● **EXTRACTED MATERIAL**:
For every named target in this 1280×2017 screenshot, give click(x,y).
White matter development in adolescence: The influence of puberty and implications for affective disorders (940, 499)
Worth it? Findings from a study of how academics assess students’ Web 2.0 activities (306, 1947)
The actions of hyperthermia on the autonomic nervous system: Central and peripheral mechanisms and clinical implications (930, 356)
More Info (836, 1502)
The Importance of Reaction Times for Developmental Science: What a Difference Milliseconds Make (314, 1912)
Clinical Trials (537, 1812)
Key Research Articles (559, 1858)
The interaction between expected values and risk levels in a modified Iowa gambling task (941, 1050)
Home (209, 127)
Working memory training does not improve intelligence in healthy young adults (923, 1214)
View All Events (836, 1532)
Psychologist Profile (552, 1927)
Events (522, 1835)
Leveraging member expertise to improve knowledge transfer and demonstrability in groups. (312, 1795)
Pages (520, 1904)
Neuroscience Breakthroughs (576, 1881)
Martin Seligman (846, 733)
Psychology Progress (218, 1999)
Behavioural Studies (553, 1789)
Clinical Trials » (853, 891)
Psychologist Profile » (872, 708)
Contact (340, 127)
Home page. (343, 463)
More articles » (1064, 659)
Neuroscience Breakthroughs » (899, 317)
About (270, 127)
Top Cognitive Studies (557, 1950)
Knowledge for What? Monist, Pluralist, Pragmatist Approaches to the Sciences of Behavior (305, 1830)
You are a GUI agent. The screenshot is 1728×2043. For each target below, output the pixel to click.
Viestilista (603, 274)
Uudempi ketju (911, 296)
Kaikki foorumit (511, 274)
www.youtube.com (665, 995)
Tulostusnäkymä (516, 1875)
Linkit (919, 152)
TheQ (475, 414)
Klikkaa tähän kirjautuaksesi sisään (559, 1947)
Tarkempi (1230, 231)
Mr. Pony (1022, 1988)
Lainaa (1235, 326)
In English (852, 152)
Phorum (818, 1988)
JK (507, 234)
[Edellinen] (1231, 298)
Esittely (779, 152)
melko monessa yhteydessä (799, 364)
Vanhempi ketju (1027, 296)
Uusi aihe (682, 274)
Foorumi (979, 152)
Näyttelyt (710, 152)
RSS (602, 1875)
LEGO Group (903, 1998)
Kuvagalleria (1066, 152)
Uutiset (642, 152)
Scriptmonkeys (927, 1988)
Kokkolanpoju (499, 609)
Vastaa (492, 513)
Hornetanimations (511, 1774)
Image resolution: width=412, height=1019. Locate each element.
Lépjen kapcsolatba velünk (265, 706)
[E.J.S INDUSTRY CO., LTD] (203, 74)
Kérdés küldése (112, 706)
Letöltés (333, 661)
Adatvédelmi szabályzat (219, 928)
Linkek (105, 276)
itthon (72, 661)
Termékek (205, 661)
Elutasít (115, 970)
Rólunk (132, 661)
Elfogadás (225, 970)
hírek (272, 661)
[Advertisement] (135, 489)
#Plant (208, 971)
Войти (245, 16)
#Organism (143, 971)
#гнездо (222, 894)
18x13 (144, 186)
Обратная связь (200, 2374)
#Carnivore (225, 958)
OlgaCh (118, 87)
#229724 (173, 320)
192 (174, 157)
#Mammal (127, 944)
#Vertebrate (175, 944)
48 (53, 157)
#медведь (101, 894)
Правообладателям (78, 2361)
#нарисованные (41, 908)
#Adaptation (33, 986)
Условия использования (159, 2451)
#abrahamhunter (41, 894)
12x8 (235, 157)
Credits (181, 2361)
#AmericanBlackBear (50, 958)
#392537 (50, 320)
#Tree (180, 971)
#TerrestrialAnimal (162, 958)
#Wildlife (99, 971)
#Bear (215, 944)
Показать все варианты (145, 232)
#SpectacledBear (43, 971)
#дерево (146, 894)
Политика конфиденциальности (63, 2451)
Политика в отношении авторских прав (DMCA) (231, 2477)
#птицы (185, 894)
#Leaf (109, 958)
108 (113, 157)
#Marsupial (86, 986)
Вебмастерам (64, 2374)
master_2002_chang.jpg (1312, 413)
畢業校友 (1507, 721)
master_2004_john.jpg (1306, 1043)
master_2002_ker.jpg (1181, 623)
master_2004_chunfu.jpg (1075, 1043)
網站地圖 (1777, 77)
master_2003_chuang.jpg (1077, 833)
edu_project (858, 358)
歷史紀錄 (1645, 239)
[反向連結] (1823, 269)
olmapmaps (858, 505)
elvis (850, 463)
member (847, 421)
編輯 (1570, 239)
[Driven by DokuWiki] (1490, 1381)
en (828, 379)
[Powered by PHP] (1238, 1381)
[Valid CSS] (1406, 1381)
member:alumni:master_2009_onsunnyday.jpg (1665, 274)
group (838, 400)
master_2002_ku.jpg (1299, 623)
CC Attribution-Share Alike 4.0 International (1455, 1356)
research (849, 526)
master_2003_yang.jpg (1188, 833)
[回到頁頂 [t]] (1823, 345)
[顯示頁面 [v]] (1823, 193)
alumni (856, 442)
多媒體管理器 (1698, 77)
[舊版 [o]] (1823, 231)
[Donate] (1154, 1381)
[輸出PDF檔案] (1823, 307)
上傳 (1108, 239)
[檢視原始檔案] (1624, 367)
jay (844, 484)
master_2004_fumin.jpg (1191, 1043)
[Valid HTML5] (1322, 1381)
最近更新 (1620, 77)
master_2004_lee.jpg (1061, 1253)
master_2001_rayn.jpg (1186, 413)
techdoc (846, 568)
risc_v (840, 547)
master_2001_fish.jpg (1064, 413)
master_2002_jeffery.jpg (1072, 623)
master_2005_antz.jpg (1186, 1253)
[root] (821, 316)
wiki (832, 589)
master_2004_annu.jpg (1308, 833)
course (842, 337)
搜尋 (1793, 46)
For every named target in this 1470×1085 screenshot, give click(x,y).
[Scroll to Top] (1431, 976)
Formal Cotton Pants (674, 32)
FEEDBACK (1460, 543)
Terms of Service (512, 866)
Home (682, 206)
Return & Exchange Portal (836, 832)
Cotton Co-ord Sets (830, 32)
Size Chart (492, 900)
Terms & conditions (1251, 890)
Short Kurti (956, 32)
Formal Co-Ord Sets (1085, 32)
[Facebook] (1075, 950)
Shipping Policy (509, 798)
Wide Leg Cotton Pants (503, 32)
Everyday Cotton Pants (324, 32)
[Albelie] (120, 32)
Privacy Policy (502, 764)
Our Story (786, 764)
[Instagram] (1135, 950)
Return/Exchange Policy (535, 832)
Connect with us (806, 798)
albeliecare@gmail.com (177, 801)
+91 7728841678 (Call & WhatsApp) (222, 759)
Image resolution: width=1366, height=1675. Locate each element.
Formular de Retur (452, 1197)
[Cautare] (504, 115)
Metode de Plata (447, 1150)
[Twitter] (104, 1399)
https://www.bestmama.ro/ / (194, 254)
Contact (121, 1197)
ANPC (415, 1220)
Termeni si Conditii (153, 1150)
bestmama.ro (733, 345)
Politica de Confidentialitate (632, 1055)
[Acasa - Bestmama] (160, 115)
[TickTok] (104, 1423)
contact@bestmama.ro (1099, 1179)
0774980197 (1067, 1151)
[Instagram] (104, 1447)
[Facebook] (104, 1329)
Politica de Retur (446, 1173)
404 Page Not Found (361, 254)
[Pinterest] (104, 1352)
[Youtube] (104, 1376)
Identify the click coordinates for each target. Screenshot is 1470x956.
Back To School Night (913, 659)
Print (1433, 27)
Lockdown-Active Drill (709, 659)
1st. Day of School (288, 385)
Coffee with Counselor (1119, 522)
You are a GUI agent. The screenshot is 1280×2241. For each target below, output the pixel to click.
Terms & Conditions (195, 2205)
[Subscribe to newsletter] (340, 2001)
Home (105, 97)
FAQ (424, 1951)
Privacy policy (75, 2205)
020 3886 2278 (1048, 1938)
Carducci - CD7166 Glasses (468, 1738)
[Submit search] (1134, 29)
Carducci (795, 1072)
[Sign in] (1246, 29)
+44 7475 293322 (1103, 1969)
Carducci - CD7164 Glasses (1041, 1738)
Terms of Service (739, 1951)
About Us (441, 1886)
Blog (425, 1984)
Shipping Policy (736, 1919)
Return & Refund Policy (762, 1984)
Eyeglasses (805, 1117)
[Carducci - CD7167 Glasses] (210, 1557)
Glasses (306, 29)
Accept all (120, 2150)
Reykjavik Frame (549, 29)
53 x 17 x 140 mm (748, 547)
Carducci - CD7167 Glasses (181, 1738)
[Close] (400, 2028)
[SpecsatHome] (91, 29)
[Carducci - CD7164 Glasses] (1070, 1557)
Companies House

● **YOUR TASK**: Each line of the material with the word "Exchange" in it should be listed.

● **SOLVED EXERCISE**:
Return & Exchange Portal (836, 832)
Return/Exchange Policy (535, 832)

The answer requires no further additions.